I soon discovered that their were thousands of negatives that had never been printed, and knowing that they were Nitrate Gelatin
with a silver coating, produced in the 1930's and 40's before the invention of plastic and were not stable, according to Kodak
they were surprised that they still existed. Gelatin is an organic substance and is subject to deteriorating, the fact that they were
kept cool and dry left them in an almost pristine condition. Realizing that I was compelled to make contact prints of as many as I
could. This was not an easy task being that many of them are 8"x10" but the subject mater is of people and places that existed
then, and could never be captured again.
The limited number of pictures on line is but a small fraction of the negatives. What I find most interesting is the vast number
of pictures of people and street scenes, mostly that he did not print for the museum and gallery shows he was having. He was
Howard Hughes's personal photographer from 1942 to 1949 when he left to work for National Geographic, during that time their
is a large collection of pictures of people and projects that Howard was working on. He also did flat work ( pictures of paintings)

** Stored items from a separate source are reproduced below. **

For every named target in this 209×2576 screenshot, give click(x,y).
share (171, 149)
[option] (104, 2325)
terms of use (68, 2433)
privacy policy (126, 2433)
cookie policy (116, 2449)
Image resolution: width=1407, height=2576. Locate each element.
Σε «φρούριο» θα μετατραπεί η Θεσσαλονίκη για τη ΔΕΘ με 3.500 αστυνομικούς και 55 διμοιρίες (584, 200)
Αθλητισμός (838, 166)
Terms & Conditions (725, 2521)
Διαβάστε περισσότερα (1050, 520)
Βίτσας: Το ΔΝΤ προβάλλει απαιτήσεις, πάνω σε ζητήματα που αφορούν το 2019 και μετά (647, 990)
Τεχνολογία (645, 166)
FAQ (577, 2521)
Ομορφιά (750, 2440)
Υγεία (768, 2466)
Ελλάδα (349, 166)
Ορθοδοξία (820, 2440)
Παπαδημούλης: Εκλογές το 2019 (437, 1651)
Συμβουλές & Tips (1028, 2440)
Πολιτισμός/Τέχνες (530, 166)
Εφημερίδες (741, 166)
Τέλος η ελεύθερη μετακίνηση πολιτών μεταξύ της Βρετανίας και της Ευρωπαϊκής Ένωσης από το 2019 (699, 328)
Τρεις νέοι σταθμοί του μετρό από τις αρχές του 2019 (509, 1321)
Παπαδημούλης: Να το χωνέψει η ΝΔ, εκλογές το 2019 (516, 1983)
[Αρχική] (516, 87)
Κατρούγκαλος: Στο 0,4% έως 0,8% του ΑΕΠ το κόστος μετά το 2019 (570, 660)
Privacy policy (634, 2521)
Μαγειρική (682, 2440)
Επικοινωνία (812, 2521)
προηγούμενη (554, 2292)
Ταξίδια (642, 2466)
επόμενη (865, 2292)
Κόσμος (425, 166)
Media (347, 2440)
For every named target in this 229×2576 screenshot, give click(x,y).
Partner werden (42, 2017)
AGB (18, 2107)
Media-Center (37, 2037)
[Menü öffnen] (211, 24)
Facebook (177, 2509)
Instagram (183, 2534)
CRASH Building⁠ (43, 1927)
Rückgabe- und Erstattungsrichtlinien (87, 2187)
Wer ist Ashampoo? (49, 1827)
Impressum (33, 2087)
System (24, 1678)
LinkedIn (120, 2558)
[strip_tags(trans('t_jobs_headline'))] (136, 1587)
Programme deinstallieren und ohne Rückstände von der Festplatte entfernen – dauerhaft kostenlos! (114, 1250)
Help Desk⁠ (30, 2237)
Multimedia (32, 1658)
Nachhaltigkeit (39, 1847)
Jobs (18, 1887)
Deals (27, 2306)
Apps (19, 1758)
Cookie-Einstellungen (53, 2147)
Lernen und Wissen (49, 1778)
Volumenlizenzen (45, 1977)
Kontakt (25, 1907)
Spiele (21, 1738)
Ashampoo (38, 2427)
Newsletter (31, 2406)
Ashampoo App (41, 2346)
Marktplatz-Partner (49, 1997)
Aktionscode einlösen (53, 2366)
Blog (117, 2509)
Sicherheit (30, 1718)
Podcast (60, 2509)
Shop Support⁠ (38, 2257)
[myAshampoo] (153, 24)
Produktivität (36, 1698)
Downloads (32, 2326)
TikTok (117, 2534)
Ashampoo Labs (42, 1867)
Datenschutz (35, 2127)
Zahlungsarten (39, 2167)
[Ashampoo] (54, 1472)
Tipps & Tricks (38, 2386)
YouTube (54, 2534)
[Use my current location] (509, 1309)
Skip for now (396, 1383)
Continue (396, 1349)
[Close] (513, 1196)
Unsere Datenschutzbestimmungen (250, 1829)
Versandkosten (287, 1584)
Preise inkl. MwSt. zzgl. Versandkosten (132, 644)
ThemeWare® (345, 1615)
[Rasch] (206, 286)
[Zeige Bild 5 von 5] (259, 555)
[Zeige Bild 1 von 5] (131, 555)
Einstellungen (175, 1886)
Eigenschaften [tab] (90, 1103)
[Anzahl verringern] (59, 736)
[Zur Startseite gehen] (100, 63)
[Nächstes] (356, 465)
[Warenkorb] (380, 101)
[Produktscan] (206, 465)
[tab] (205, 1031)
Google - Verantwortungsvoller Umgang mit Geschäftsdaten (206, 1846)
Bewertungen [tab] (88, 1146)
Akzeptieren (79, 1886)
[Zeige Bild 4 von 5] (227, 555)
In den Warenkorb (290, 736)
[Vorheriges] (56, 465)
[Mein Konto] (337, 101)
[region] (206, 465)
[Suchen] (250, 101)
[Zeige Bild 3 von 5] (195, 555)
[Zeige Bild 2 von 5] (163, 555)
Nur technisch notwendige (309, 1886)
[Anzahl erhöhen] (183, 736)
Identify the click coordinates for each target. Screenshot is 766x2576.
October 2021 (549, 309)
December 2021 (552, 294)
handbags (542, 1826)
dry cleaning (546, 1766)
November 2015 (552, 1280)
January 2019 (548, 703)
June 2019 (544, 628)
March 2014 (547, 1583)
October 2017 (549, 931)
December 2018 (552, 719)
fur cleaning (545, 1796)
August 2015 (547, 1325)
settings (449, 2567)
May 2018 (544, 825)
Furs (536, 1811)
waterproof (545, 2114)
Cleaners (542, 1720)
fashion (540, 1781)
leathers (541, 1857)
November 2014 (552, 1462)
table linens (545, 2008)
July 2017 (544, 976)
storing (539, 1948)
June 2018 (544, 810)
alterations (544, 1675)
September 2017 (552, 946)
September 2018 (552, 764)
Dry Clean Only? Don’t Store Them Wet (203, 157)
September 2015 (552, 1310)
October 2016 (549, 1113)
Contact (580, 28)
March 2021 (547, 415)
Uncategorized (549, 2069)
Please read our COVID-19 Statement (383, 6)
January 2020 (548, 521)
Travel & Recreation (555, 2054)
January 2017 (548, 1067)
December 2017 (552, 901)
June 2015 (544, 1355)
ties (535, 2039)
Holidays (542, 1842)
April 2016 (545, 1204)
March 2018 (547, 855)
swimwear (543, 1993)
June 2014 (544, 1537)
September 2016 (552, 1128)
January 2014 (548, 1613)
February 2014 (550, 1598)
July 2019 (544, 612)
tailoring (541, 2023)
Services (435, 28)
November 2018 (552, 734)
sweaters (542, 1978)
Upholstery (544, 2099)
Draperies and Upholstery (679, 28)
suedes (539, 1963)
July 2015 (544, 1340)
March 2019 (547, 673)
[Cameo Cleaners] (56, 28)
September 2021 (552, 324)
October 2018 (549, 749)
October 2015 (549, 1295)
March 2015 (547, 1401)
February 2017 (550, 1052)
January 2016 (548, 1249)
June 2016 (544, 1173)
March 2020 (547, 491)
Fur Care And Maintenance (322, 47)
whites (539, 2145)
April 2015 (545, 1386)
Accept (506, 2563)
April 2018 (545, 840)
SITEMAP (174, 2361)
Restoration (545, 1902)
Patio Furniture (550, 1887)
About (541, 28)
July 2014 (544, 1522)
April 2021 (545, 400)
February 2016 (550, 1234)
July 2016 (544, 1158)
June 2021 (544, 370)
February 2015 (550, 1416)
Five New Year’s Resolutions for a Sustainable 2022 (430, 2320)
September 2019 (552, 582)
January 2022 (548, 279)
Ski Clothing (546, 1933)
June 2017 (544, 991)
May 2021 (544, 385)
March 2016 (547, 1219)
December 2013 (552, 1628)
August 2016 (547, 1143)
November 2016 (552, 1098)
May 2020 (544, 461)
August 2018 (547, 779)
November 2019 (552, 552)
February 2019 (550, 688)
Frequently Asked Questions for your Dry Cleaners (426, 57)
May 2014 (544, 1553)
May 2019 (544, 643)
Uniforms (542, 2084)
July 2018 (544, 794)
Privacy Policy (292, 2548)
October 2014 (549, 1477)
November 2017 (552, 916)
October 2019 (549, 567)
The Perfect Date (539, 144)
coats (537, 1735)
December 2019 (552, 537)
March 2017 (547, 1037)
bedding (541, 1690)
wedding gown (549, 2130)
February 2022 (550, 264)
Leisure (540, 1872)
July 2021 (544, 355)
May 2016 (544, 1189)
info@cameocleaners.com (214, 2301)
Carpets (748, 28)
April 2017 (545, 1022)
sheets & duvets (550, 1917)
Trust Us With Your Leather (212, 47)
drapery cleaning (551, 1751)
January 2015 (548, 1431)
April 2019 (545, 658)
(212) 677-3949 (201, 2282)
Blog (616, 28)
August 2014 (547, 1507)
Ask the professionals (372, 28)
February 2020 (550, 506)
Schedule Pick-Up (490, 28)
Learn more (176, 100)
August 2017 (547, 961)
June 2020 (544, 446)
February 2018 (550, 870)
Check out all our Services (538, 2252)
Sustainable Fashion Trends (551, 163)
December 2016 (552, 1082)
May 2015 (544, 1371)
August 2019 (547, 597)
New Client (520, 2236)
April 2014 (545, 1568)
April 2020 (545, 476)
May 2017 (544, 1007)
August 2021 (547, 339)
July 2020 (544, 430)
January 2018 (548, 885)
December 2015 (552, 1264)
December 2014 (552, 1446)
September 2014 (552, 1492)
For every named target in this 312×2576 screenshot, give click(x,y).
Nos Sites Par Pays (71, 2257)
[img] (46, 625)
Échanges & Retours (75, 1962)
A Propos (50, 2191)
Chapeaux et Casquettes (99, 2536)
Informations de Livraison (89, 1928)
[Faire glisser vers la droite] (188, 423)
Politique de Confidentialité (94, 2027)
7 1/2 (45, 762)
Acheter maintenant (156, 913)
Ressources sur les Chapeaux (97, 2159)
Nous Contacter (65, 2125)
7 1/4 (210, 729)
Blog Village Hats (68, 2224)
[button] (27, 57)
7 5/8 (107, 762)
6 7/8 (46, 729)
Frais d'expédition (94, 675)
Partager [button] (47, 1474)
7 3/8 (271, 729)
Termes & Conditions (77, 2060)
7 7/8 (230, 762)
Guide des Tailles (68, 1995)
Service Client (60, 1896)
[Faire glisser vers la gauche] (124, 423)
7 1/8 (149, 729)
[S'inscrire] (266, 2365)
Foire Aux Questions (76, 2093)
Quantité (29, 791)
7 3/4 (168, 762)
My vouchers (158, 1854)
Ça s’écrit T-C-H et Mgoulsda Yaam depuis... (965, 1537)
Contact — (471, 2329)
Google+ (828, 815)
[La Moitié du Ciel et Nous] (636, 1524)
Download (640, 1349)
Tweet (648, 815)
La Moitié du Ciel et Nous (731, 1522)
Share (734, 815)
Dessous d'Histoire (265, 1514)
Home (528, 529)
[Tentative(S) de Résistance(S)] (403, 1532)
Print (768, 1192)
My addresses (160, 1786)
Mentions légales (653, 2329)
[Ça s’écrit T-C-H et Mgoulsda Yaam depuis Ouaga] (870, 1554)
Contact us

for many of the artists in New Mexico and of them. The Fiestas, the Indians, the coal miners, and people of importance at the
time were some of his subjects but their is also a collection of buildings, towns, and landscapes many that don't exist today.
Their is a collection of vintage prints, (prints that were made when the picture was taken) and a collection of prints that he
made before his death in 1982. I was asked to make a limited number of reprints of the more popular images that we had few
or none of, and also to print images that he had never printed, having his note books and formulas helped. The photographs are
all printed on double weight fiber base paper with silver, and mounted on acid free museum rag. The originals, matted and
signed by Ernest are the rarest, their are more that were inventoried, numbered and some signed in verso by Ernie usually one
to five, or eight. And the reprints that I am making, if it is an image that he did not print they come one to thirty, and a hand full
of the most popular images one to two hundred fifty. These come estate signed and numbered.